__Given problem__. Please rewrite the listing from the line with "15 Pack Daniel Quasar Heart" up to and including the line with "Small Daniel Quasar", keeping the text of each line and rescaling every click coordinate by 2.05, rounded to whole numbers with halves rounded up. Give only those lines.

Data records
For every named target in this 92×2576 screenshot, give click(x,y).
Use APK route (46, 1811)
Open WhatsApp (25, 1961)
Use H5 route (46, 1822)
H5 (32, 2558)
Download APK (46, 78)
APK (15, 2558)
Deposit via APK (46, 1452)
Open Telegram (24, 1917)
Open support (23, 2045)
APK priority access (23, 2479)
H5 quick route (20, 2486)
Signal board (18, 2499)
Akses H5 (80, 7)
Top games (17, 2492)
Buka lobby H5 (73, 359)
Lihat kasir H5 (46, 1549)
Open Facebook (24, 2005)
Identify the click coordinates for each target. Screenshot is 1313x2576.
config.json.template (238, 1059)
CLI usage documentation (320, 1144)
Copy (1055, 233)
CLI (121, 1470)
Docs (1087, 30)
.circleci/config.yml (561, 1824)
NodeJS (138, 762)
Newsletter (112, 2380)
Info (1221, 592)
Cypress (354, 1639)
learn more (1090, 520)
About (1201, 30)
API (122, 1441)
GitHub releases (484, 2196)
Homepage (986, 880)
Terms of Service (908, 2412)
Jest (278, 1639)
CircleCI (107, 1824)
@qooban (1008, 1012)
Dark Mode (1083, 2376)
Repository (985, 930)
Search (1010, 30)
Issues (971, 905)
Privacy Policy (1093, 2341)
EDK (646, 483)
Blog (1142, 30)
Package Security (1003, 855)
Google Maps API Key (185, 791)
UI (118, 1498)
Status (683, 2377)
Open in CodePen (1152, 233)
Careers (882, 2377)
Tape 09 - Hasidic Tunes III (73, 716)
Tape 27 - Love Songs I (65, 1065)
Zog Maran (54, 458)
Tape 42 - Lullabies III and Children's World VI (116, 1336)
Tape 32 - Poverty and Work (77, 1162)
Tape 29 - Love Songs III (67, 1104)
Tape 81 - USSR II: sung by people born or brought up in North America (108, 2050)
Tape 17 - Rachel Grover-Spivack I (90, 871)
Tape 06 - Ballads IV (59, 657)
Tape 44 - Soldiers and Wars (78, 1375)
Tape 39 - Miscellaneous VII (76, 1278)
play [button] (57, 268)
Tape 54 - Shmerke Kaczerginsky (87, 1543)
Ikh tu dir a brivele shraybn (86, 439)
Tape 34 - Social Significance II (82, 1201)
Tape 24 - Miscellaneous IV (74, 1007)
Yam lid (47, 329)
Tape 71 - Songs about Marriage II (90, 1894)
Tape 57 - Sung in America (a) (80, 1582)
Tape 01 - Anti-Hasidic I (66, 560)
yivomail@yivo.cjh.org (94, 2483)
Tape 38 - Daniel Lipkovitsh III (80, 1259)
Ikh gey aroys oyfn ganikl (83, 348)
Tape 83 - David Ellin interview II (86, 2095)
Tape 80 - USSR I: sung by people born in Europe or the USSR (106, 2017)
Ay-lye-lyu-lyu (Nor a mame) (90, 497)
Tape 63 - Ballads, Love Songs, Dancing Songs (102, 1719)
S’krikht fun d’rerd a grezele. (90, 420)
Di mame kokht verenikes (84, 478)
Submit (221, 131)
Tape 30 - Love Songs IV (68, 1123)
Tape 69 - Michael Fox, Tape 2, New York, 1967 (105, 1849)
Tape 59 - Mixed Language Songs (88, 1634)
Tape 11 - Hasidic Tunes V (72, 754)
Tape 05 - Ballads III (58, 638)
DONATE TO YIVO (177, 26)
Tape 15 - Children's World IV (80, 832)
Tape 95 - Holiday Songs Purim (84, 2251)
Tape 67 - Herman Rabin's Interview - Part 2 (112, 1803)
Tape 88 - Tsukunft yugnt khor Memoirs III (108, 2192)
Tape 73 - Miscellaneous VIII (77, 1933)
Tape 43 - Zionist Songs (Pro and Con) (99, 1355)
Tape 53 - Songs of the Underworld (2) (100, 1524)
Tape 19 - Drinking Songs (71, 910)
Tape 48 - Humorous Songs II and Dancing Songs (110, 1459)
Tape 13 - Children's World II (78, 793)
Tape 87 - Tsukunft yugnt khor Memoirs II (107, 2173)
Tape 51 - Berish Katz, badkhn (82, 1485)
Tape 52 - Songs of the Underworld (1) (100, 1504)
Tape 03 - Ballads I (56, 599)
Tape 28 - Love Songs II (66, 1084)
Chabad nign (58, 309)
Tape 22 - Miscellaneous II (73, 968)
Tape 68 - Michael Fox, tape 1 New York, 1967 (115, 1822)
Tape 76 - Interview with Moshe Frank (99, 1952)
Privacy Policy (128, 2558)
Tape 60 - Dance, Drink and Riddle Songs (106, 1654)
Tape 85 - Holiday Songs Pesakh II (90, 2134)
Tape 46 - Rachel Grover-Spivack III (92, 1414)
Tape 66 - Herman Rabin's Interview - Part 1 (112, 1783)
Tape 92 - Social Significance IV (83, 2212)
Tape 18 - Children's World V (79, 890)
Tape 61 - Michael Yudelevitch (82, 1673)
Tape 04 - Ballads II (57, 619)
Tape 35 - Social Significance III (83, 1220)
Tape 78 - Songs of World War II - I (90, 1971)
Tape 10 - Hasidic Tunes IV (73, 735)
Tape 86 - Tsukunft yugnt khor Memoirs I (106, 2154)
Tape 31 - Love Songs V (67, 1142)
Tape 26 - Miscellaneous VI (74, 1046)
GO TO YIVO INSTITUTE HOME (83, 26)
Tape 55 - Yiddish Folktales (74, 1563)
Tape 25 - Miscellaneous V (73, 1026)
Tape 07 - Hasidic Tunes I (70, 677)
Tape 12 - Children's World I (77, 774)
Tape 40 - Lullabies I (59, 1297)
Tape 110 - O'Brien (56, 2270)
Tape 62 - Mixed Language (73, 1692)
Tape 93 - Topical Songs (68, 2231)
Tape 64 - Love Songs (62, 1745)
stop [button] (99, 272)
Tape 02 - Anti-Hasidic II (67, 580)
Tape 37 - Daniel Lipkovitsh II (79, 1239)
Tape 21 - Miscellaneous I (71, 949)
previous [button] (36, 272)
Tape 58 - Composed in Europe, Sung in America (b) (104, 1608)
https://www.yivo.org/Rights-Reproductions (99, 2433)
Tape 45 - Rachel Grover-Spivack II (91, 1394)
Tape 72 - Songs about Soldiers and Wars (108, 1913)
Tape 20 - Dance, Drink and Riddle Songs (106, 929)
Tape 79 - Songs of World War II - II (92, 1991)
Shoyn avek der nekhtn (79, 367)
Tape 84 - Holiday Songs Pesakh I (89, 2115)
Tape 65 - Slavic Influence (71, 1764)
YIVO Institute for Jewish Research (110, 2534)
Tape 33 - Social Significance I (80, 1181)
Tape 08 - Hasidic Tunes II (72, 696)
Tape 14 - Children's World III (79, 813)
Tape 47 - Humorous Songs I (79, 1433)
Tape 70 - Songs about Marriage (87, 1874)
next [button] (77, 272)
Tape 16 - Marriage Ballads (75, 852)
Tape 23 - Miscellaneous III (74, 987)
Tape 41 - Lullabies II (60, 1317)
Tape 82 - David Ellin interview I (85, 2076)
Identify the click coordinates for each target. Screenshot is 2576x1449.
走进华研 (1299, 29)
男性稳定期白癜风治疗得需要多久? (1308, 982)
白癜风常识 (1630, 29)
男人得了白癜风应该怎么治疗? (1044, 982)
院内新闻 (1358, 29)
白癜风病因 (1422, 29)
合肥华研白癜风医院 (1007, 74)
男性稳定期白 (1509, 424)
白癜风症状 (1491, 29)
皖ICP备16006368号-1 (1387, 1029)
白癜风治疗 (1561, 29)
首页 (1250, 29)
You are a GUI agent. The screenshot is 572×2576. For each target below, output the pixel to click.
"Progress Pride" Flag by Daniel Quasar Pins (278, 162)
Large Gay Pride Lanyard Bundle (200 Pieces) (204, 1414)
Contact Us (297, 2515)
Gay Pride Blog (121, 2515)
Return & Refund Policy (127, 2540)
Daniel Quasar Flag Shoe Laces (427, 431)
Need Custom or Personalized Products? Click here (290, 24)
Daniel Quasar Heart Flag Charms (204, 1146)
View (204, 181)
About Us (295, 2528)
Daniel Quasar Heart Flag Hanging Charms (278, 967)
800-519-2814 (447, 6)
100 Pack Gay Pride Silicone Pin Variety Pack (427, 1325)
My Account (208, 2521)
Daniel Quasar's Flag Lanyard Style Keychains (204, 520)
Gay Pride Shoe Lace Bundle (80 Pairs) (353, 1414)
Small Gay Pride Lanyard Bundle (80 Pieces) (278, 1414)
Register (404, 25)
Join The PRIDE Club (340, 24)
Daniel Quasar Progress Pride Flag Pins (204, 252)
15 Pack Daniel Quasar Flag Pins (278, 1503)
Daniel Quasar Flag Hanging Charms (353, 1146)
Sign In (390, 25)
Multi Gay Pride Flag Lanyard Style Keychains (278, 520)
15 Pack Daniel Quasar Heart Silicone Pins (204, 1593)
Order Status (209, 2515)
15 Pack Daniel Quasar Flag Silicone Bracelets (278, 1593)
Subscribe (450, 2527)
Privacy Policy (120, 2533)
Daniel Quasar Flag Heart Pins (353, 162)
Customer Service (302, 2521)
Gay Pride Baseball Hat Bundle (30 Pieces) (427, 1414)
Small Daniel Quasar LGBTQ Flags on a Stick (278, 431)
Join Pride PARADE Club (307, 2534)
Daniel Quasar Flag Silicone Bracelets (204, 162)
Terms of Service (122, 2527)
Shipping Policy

__Answer for the task__.
15 Pack Daniel Quasar Heart Silicone Pins (418, 3266)
Order Status (428, 5156)
15 Pack Daniel Quasar Flag Silicone Bracelets (570, 3266)
Subscribe (923, 5180)
Privacy Policy (246, 5193)
Daniel Quasar Flag Heart Pins (724, 332)
Customer Service (619, 5168)
Gay Pride Baseball Hat Bundle (30 Pieces) (875, 2899)
Small Daniel Quasar LGBTQ Flags on a Stick (570, 884)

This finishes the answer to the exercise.